ОглавлениеWe have seen that the matter in the visible universe everywhere tends to gather into vast associations which appear to us as stars, and that these orbs are engaged in ceaseless motion in journeys through space. In only one of these aggregations—that which makes our own solar system—are the bodies sufficiently near to our eyes for us, even with the resources of our telescopes and other instruments, to divine something of the details which they exhibit. In studying what we may concerning the family of the sun, the planets, and their satellites, we may reasonably be assured that we are tracing a history which with many differences is in general repeated in the development of each star in the firmament. Therefore the inquiry is one of vast range and import.
Following, as we may reasonably do, the nebular hypothesis—a view which, though not wholly proved, is eminently probable—we may regard our solar system as having begun when the matter of which it is composed, then in a finely divided, cloudy state, was separated from the similar material which went to make the neighbouring fixed stars. The period when our solar system began its individual life was remote beyond the possibility of conception. Naturalists are pretty well agreed that living beings began to exist upon the earth at least a hundred million years ago; but the beginnings of our solar system must be placed at a date very many times as remote from the present day.[1]
According to the nebular theory, the original vapour of the solar system began to fall in toward its centre and to whirl about that point at a time long before the mass had shrunk to the present limits of the solar system as defined by the path of the outermost planets.
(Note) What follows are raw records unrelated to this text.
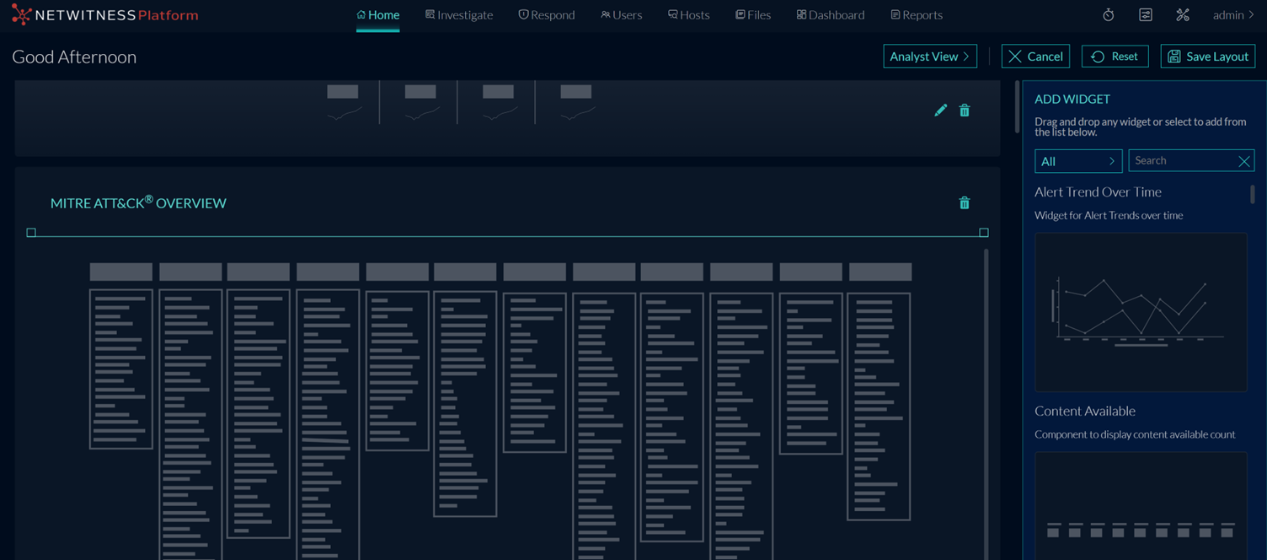Click the Add Widget list scrollbar
Viewport: 1267px width, 560px height.
click(x=1253, y=195)
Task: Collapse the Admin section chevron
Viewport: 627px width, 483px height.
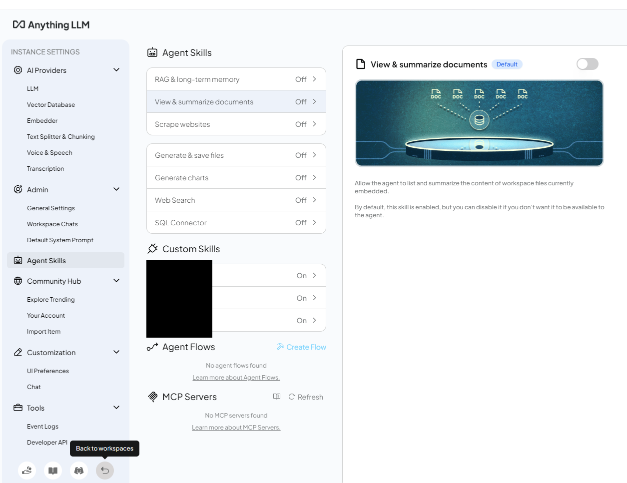Action: tap(116, 189)
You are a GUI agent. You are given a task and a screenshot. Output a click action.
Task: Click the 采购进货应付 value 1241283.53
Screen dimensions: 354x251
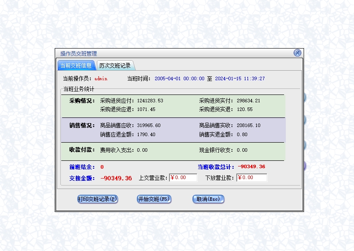(x=150, y=101)
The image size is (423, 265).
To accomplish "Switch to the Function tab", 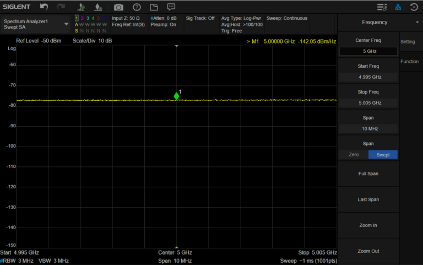I will pyautogui.click(x=409, y=62).
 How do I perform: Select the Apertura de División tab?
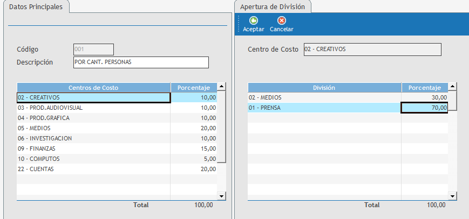pyautogui.click(x=273, y=7)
At successive stages of the concentration, rings after the manner of those of Saturn separated from the disklike mass, each breaking up and consolidating into a body of nebulous matter which followed in the same path, generally forming rings which became by the same process the moons or satellites of the sphere. In this way the sun produced eight planets which are known, and possibly others of small size on the outer verge of the system which have eluded discovery. According to this view, the planetary masses were born in succession, the farthest away being the oldest. It is, however, held by an able authority that the mass of the solar system would first form a rather flat disk, the several rings forming and breaking into planets at about the same time. The conditions in Saturn, where the inner ring remains parted, favours the view just stated.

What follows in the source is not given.